The past two years have seen vilifications of Israel galore, by both traditional anti-Zionists and antisemites and by those minted since 7 October 2023. But few in the West have come out with full-throated, public support for Hamas, which has been designated a terrorist organisation by the EU and most Western democracies.
Avi Shlaim has been an exception to the rule. Once a professed Zionist, Shlaim has now completed a perverse trajectory in the course of which he seems to have lost his moral compass. And Shlaim is not some ignorant, fashionably keffiyeh-draped American or European sophomore who chants “from the River to the Sea” without knowing which river and which sea. Shlaim is a respected Oxford University historian who is supposed to know something about the Middle East, who knows that Hamas slaughtered some 850 Israeli civilians on 7 October 2023 and that it frankly espouses antisemitic, misogynistic, homophobic, anti-Western, and anti-democratic values and policies.
I can personally testify to Shlaim’s past Zionism and not only because I have read his writings closely over the past four to five decades. I lunched with him some twenty years ago in the dining hall of St Antony’s College, where my wife Leah asked him bluntly: “Would you call yourself a Zionist?”
He responded with a simple “yes.”
What did his assent mean? Well, the Earth is parcelled into nation-states, in most of which one people are sovereign.
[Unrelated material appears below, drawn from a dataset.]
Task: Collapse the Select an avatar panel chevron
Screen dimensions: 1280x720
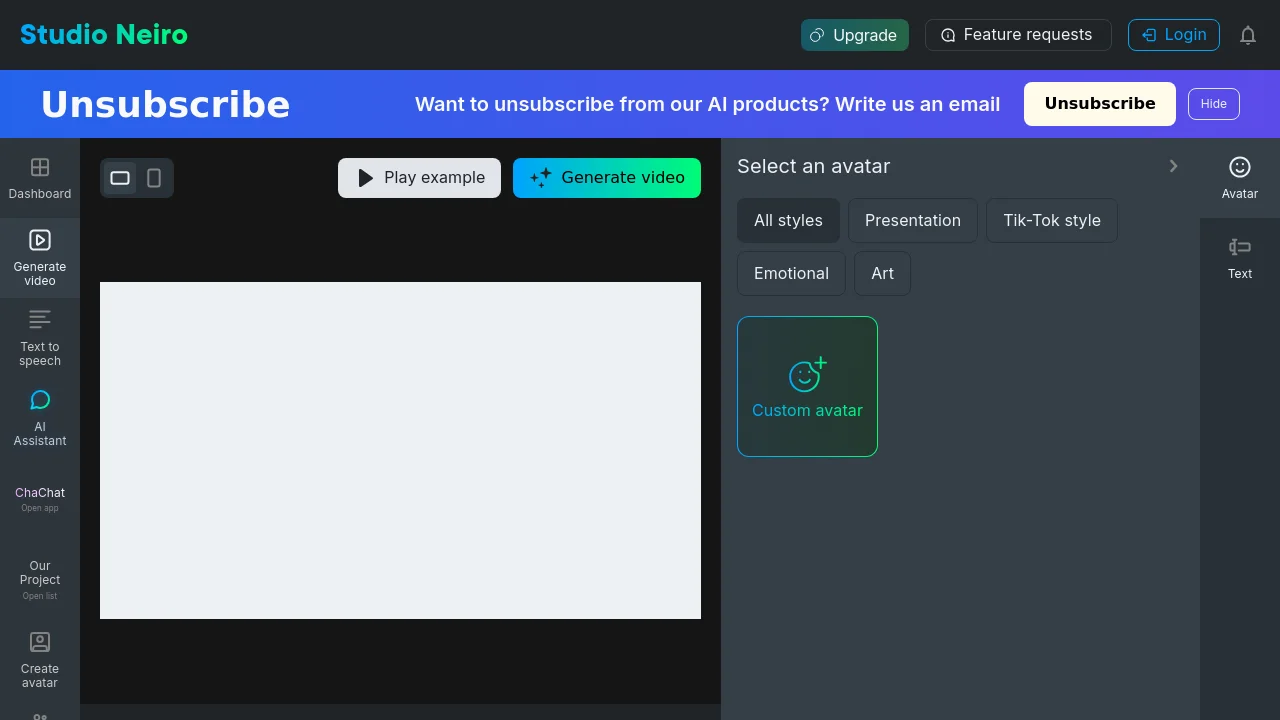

The Dutch have a state, the French have a state, the Czechs have a state, and so on—in fact, the Arabs, by the latest count, have 22 states as the result of a campaign of imperial conquest and proselytising that started in the seventh century. The Jews, dispersed among the nations, suffered oppression and massacre at the hands of Christians and Muslims for two millennia until, at the end of the nineteenth century, they finally woke up and, like so many others, demanded a state of their own. These were the first Zionists. A Zionist is someone who supported the return of the Jews to Zion and the establishment of a Jewish state—as came to pass in 1948—and who sees that state’s continued existence as a moral and political imperative, especially in the light of the Holocaust. The Zionists established their state in “Zion”—one of the Bible’s names for the Land of Israel, which first the Romans, then the Christians and later the Arabs renamed “Palestine”—because it was the land where the Jews lived and exercised sovereignty for much of the time between 1200 BC and the second century AD. The return of an exiled people to their land and the re-establishment of sovereignty was a unique event in human history.
Shlaim understood all this and was a Zionist. In 1964, when he was inducted into the Israeli army as a young conscript and pledged loyalty to the Jewish state, he writes in his 2023 autobiography, Three Worlds, Memoirs of an Arab-Jew, that he “felt nationalism in my bones.” In his latest book, Genocide in Gaza, Israel’s Long War on Palestine, a compilation of essays and papers written between 2009 and 2024, he explains, “I write as someone who served loyally in the Israeli army in the mid-1960s and who has never questioned the legitimacy of the state of Israel within its pre-1967 borders.”
But the “has” in this sentence is misleading and Shlaim, whose grammar is usually faultless, should have deleted the word. For over time, his views changed.